▶ [Ausgangstext]:

----

NERO CHAMPAGNE kann nicht als Unionswortmarke für Weine eingetragen werden, da die geschützte Ursprungsbezeichnung „Champagne“ unlauter ausgenutzt würde (EuGH, Urteil in der Rechtssache T-239/23 – NERO CHAMPAGNE).
Im Jahr 2019 meldete die italienische Gesellschaft Nero Lifestyle beim Amt der Europäischen Union für geistiges Eigentum (EUIPO) die Wortmarke NERO CHAMPAGNE an. Diese Anmeldung erfasst bestimmte Waren und Dienstleistungen, darunter „Weine gemäß den Anforderungen der Spezifikation der geschützten Ursprungsbezeichnung „Champagne“.
Das Comité interprofessionnel du vin de Champagne und das Institut national de l’origine et de la qualité erhoben gegen die Eintragung u. a. mit der Begründung Widerspruch, dass die geschützten Ursprungsbezeichnung „Champagne“ seit 1973 eingetragen sei. Die Marke NERO CHAMPAGNE könne von dem Ansehen der Waren mit dieser geschützten Ursprungsbezeichnung, deren Schutz im Wesentlichen den Verbrauchern gewährleisten solle, dass sie bestimmte besondere Eigenschaften aufwiesen und somit eine Qualitätsgarantie aufgrund ihrer geografischen Herkunft böten, in missbräuchlicher Weise profitieren.
Nachdem der Widerspruch vom EUIPO teilweise zurückgewiesen worden war, riefen die Branchenverbände das Gericht der Europäischen Union an. In seinem Urteil hebt es die Entscheidung des EUIPO auf und gibt dem Widerspruch statt, und zwar auch in Bezug auf „Weine gemäß den Anforderungen der Spezifikation der geschützten Ursprungsbezeichnung „Champagne““. Die Anmeldung der Marke NERO CHAMPAGNE wird somit zurückgewiesen.
Das Gericht weist zunächst darauf hin, dass das Unionsrecht es nicht verbietet, dass eine Marke eine geschützten Ursprungsbezeichnung enthalten kann. Ihre Eintragung kann jedoch abgelehnt werden, wenn die geschützten Ursprungsbezeichnung nicht der betreffenden Produktspezifikation entspricht, wenn ihre Verwendung das Ansehen einer geschützten Ursprungsbezeichnung ausnutzt oder wenn die angemeldete Marke eine falsche oder irreführende Angabe zu Herkunft oder Ursprung des Erzeugnisses enthält.

----

▶ [Bereitgestellte Angaben]:
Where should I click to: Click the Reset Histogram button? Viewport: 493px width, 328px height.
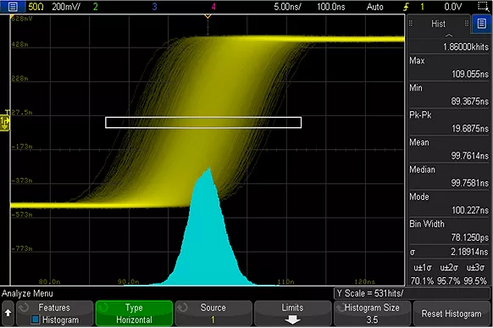(x=451, y=314)
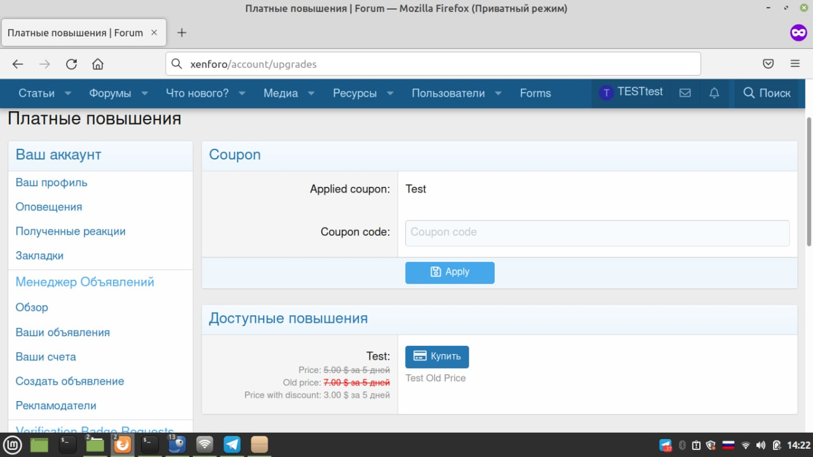The height and width of the screenshot is (457, 813).
Task: Open Firefox hamburger application menu
Action: 795,64
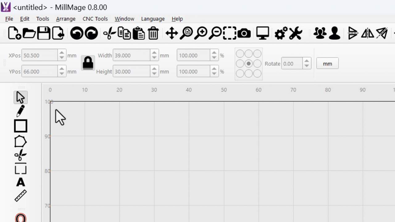Open the settings gears icon
Screen dimensions: 395x222
coord(281,33)

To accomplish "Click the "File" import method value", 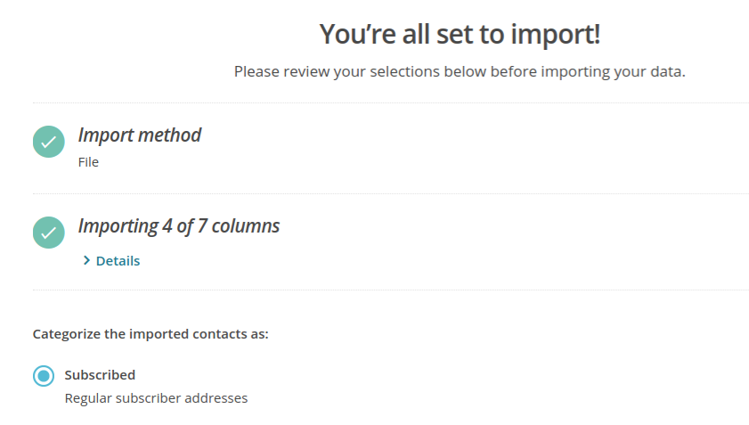I will (x=88, y=162).
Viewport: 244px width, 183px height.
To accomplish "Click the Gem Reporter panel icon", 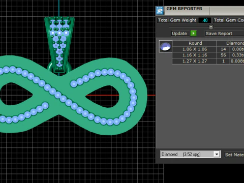I will tap(160, 11).
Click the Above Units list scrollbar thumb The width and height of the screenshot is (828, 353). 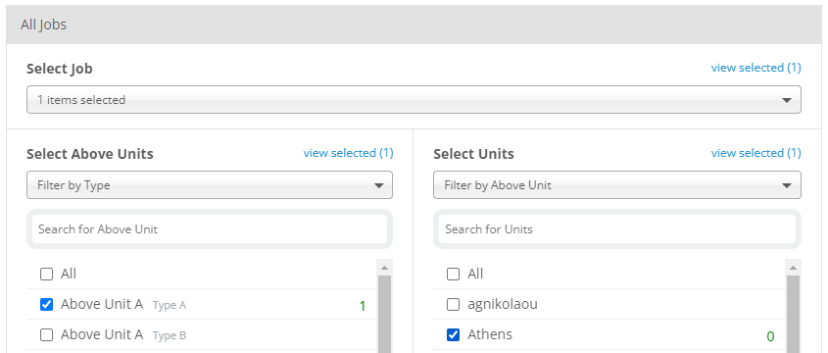(x=384, y=314)
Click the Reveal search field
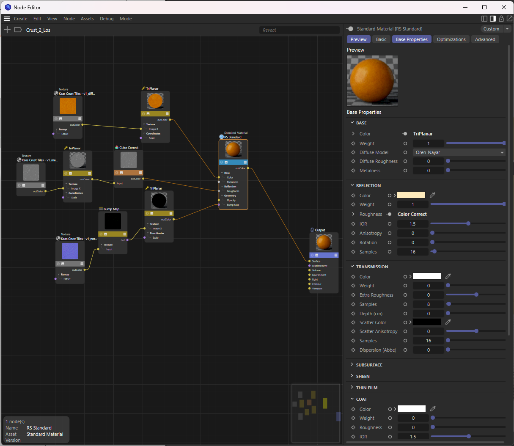514x446 pixels. [x=300, y=30]
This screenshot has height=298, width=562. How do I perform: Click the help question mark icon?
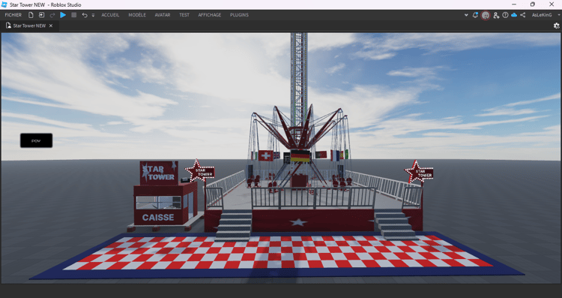point(505,15)
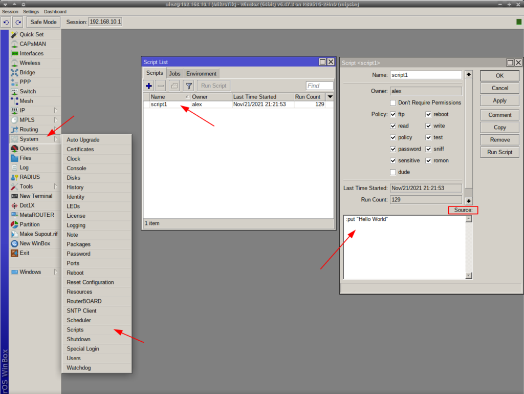Click the script Name input field

[426, 75]
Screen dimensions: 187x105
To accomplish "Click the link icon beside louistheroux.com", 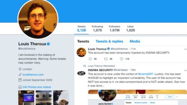I will click(x=20, y=75).
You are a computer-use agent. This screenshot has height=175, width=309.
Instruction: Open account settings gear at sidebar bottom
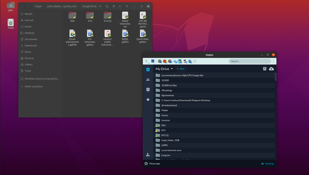tap(148, 155)
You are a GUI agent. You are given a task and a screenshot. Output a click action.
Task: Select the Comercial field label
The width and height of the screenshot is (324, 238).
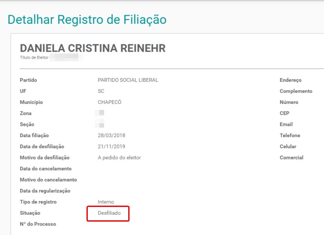click(x=291, y=158)
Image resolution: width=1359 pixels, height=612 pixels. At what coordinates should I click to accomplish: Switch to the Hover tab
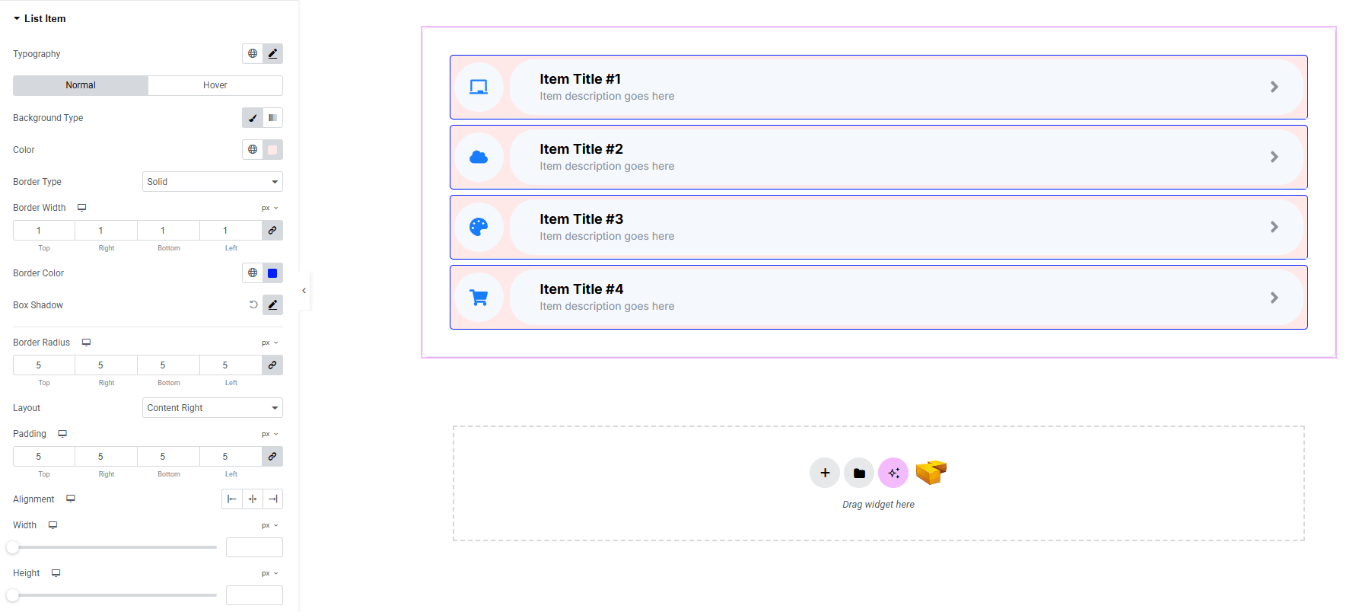point(215,85)
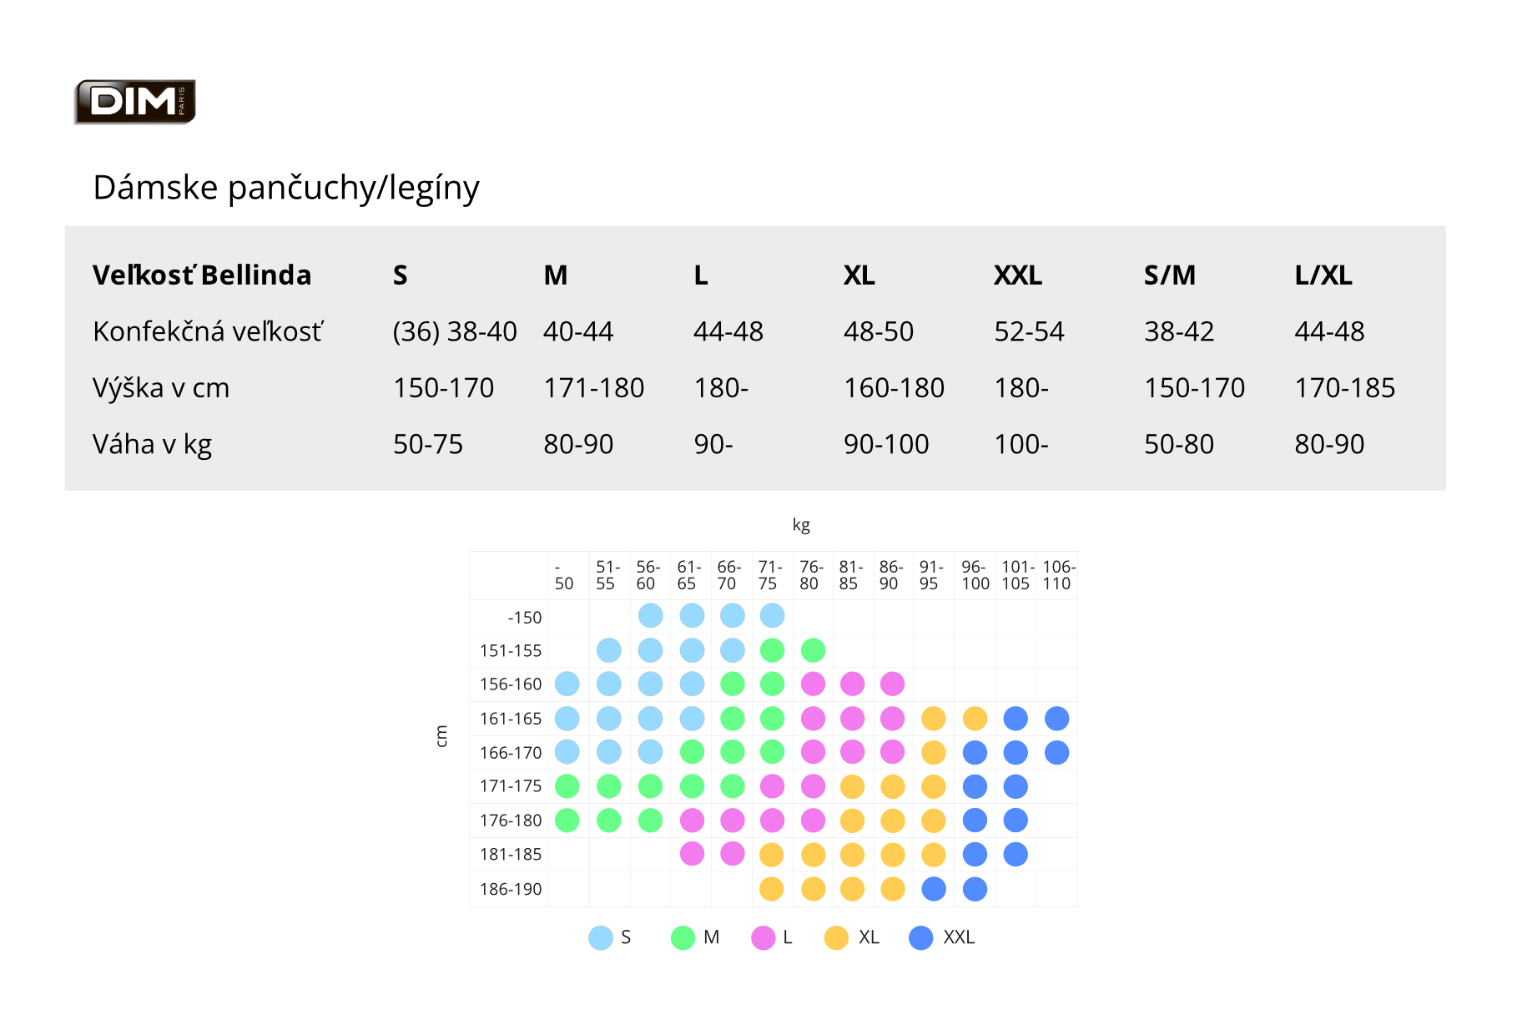Click the Váha v kg row label
Image resolution: width=1517 pixels, height=1020 pixels.
pyautogui.click(x=152, y=445)
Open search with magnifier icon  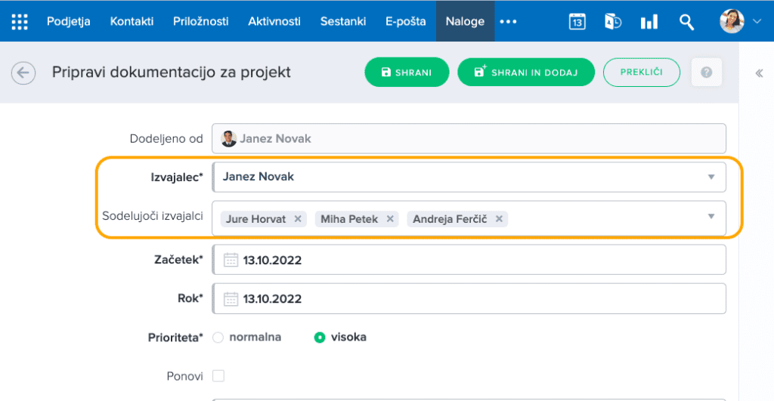click(686, 22)
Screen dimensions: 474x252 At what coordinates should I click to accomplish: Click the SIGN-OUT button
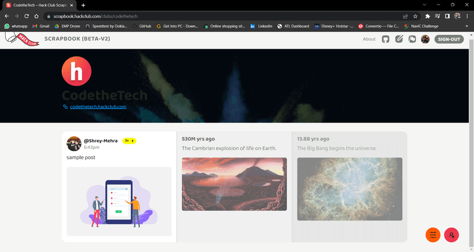tap(449, 39)
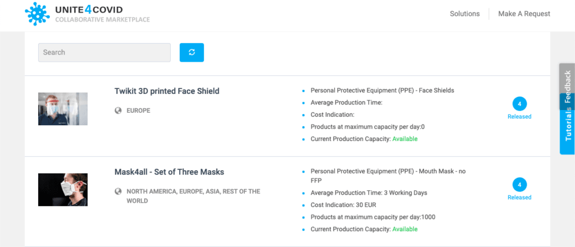Click the face shield product thumbnail
The width and height of the screenshot is (575, 247).
tap(63, 109)
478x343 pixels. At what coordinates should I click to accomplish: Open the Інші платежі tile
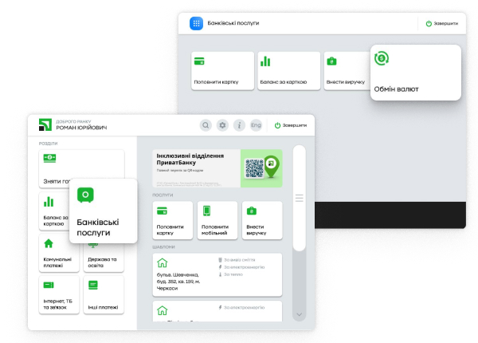pos(104,294)
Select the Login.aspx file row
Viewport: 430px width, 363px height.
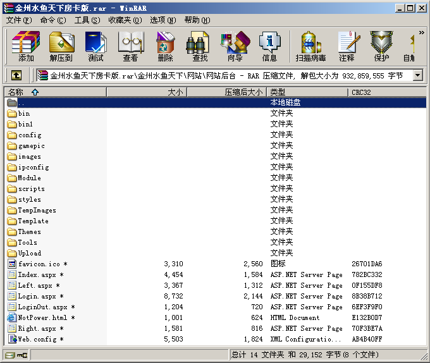[37, 297]
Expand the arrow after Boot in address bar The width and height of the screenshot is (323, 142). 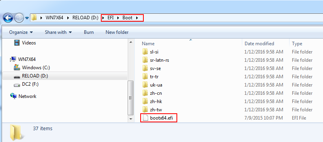137,18
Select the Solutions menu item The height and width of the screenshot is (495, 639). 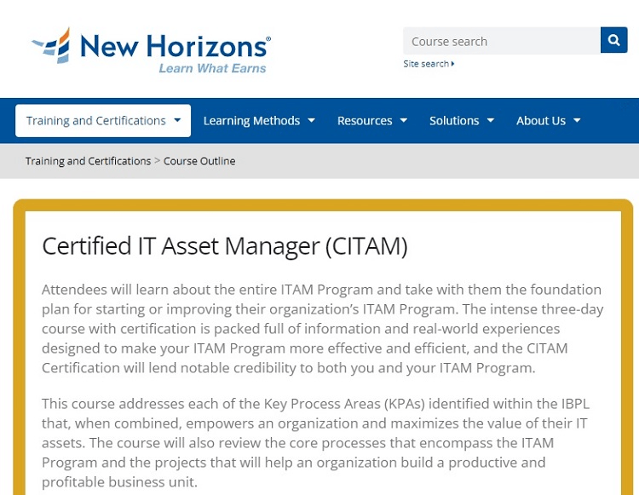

----

▶ [Aufgabenstellung]:
Geben Sie den Abschnitt des Ausgangstexts von „Das Gericht weist“ bis „des Erzeugnisses enthält.“ wieder und setzen Sie dabei „Recht der Europäischen Union“ an die Stelle von „Unionsrecht“.

▶ [Ihre Antwort]:
Das Gericht weist zunächst darauf hin, dass das Recht der Europäischen Union es nicht verbietet, dass eine Marke eine geschützten Ursprungsbezeichnung enthalten kann. Ihre Eintragung kann jedoch abgelehnt werden, wenn die geschützten Ursprungsbezeichnung nicht der betreffenden Produktspezifikation entspricht, wenn ihre Verwendung das Ansehen einer geschützten Ursprungsbezeichnung ausnutzt oder wenn die angemeldete Marke eine falsche oder irreführende Angabe zu Herkunft oder Ursprung des Erzeugnisses enthält.